Stars: Masami Nasagawa, Jun’ichi Okada
Cert: U
Running time: 91mins
Year: 2011
The lowdown: After the misfire of 2006’s Tales from Earthsea, Goro Miyazaki has more success with his sophomoric directorial outing. Adapted from a popular girl’s comic, it’s a gentle tale of high school romance and youthful exuberance set against the upcoming 1964 Olympics. A second tier Studio Ghibli offering, but with its pleasantly relaxed tempo and gorgeous pastel animation it sits comfortably alongside the animation house’s finer movies.
The full verdict: Much like Disney in the late 60s, Studio Ghibli execs must be pondering their future when genius co-founder Hayao Miyazaki is no longer there to pick up the pencil.
The Ghibli heir apparent, Yoshifumi Kondo, died tragically early after completing the best non-Hayao Miyazaki Ghibli movie, 1995’s Whisper of the Heart.
Goro Miyazaki, Hayao’s son, follows the damp squib Tales from Earthsea with a film heavily indebted to Whisper of the Heart’s look and feel.
Like the earlier movie, From Up On Poppy Hill tells a girl’s coming of age story over one eventful summer, and the first pangs of love with a boy who introduces her to an exciting new world.
Here the girl is Umi (Nasagawa), the lad is Shun (Okada) and the exciting world is the after school clubhouse that hosts gatherings on maths, science, philosophy and other high minded pursuits.
In a breezy film with little time for drama, what tension there is comes from the clubhouse’s proposed demolition to make way for a 1964 Olympic Games venue.
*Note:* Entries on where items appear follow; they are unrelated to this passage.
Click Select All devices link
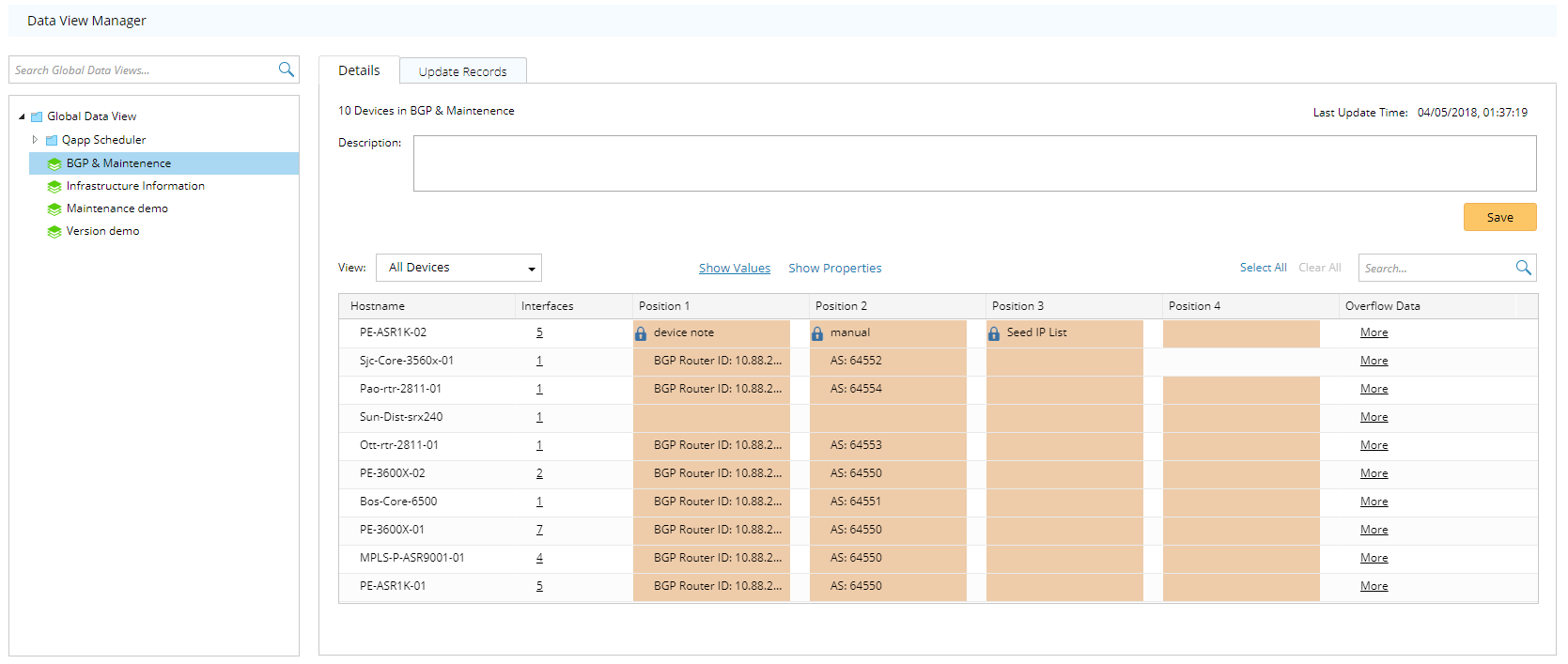point(1263,268)
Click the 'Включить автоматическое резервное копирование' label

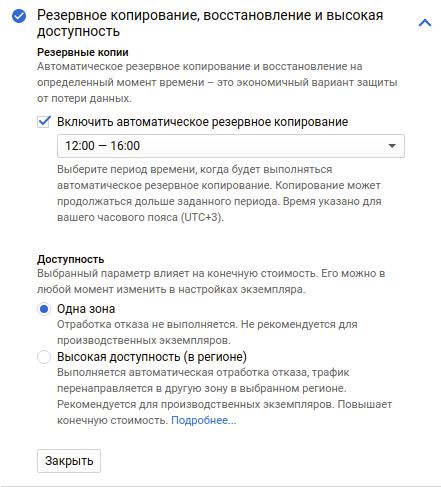click(x=202, y=122)
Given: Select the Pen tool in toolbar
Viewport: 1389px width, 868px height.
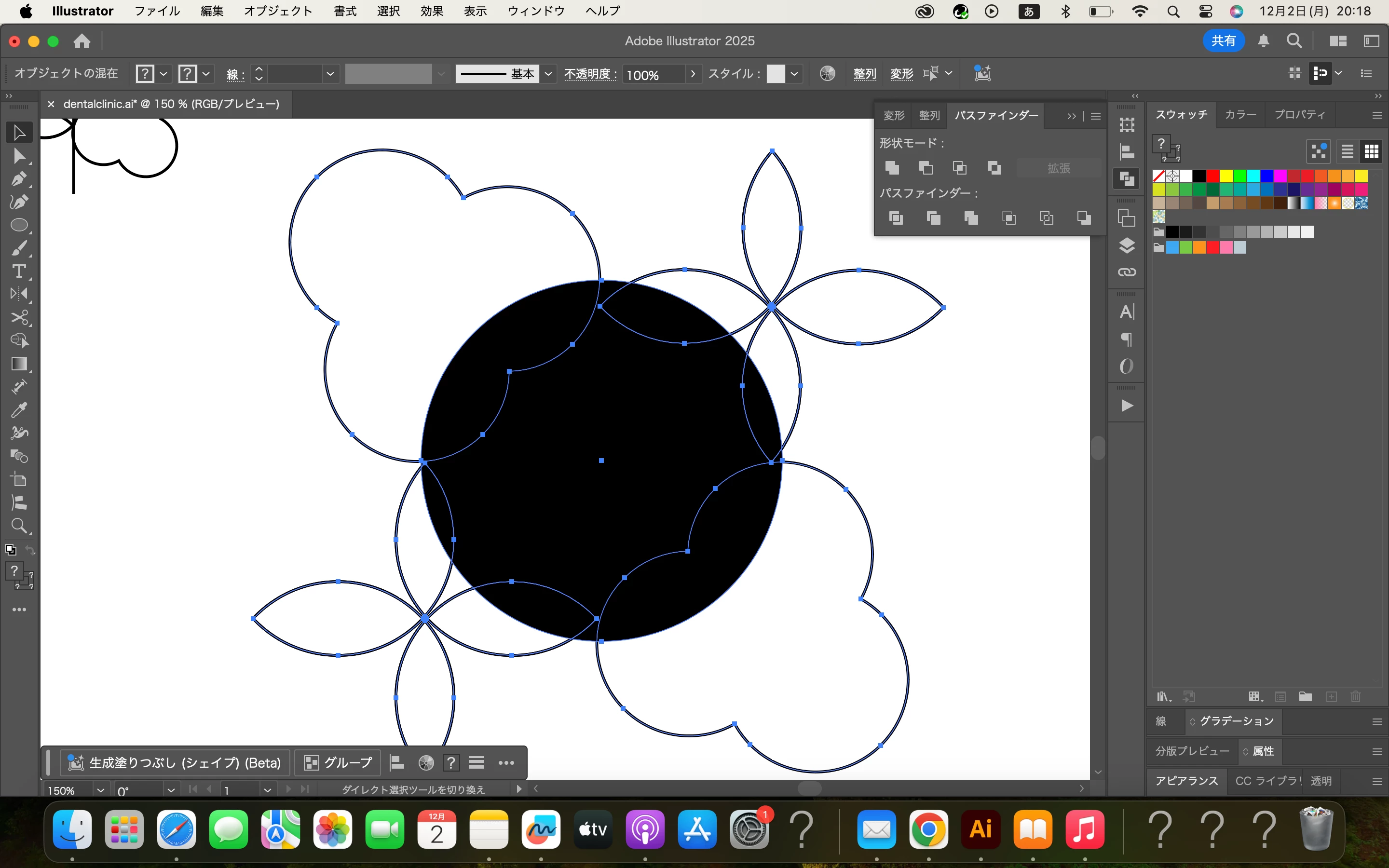Looking at the screenshot, I should [19, 179].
But, Goro Miyazaki and dad Hayao, here on scriptwriting duties, are more interested in a pastoral recreation of a supposedly more innocent time. Mealtime rituals are presented in close detail and Umi, a too good to be true heroine, without fail raises a daily semaphore flag for her father lost at sea in the Korean War.
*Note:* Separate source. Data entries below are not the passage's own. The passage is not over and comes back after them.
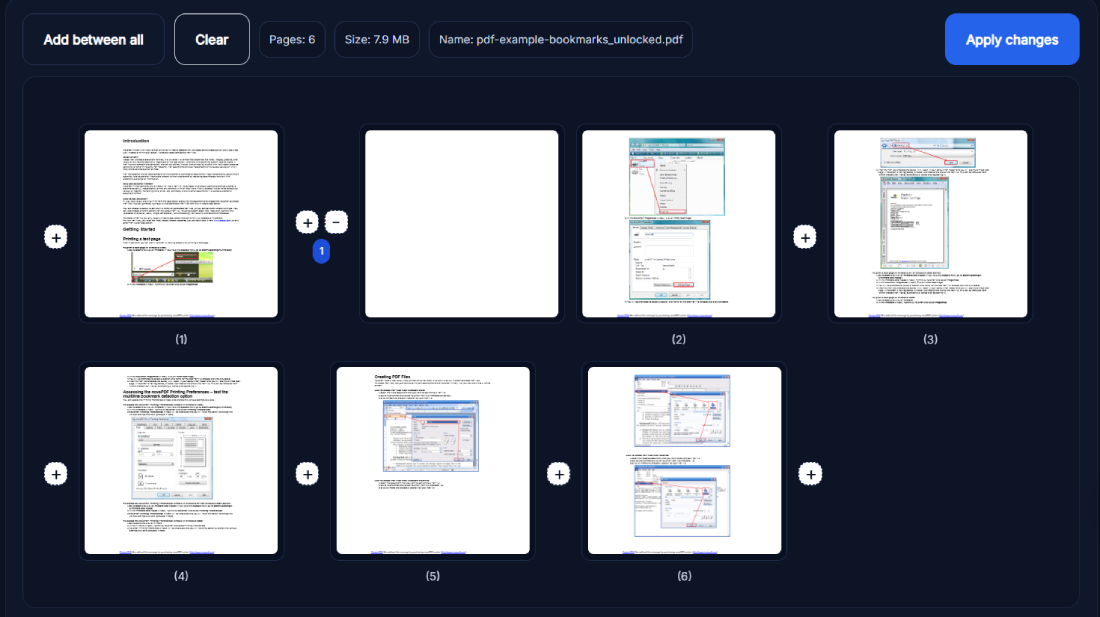Click the blue "1" inserted-pages counter badge
The height and width of the screenshot is (617, 1100).
coord(321,251)
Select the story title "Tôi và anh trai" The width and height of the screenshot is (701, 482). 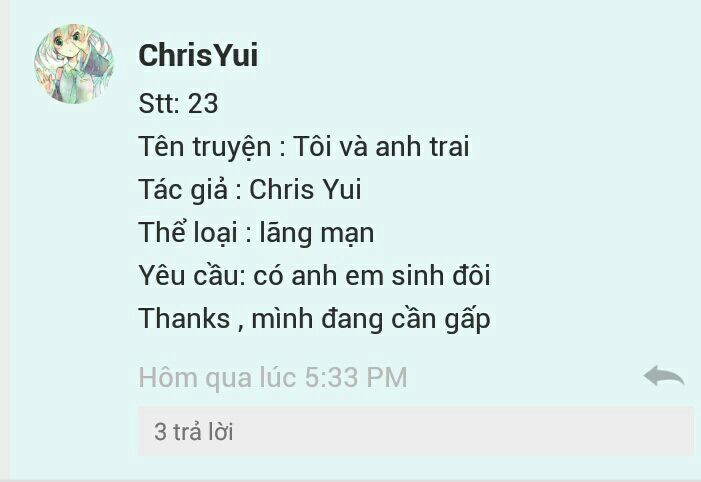381,146
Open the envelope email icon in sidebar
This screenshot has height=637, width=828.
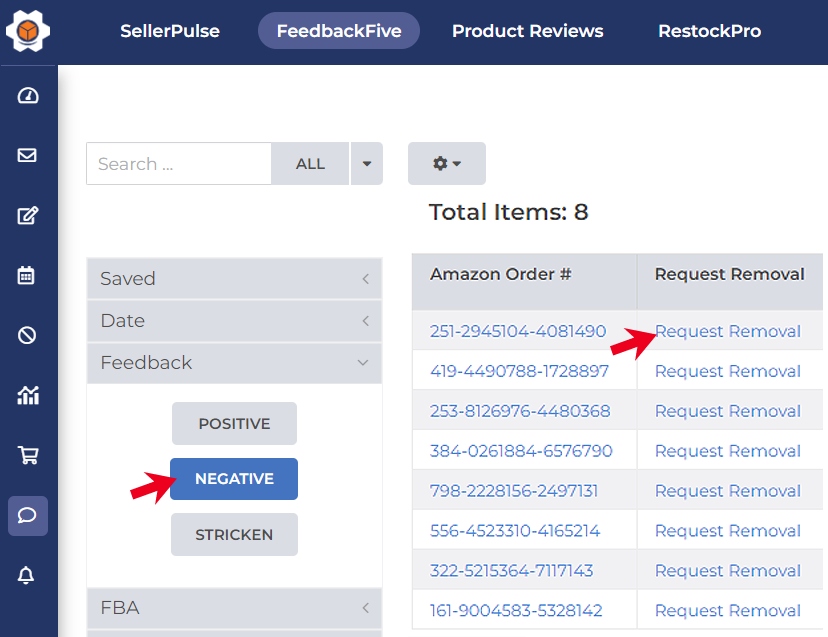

A nautical theme runs throughout the movie. The answer to a riddle that momentarily poses a very awkward problem for Umi and Shun’s love is naval based and the clubhouse itself resembles the interior of a ramshackle sea vessel.
Easy to watch and often beautiful to behold, its nostalgia clearly resonated with a Japanese audience stunned by the 2011 tsunami and subsequent government incompetence. It was the no.1 box office film of that year.
But, From Up On Poppy Hill is ultimately rather bland. Goro Miyazaki has still to prove he possesses the creative flair to produce anything on par with Nausicaa, Spirited Away or Porco Rosso. Or for that matter Whisper of the Heart.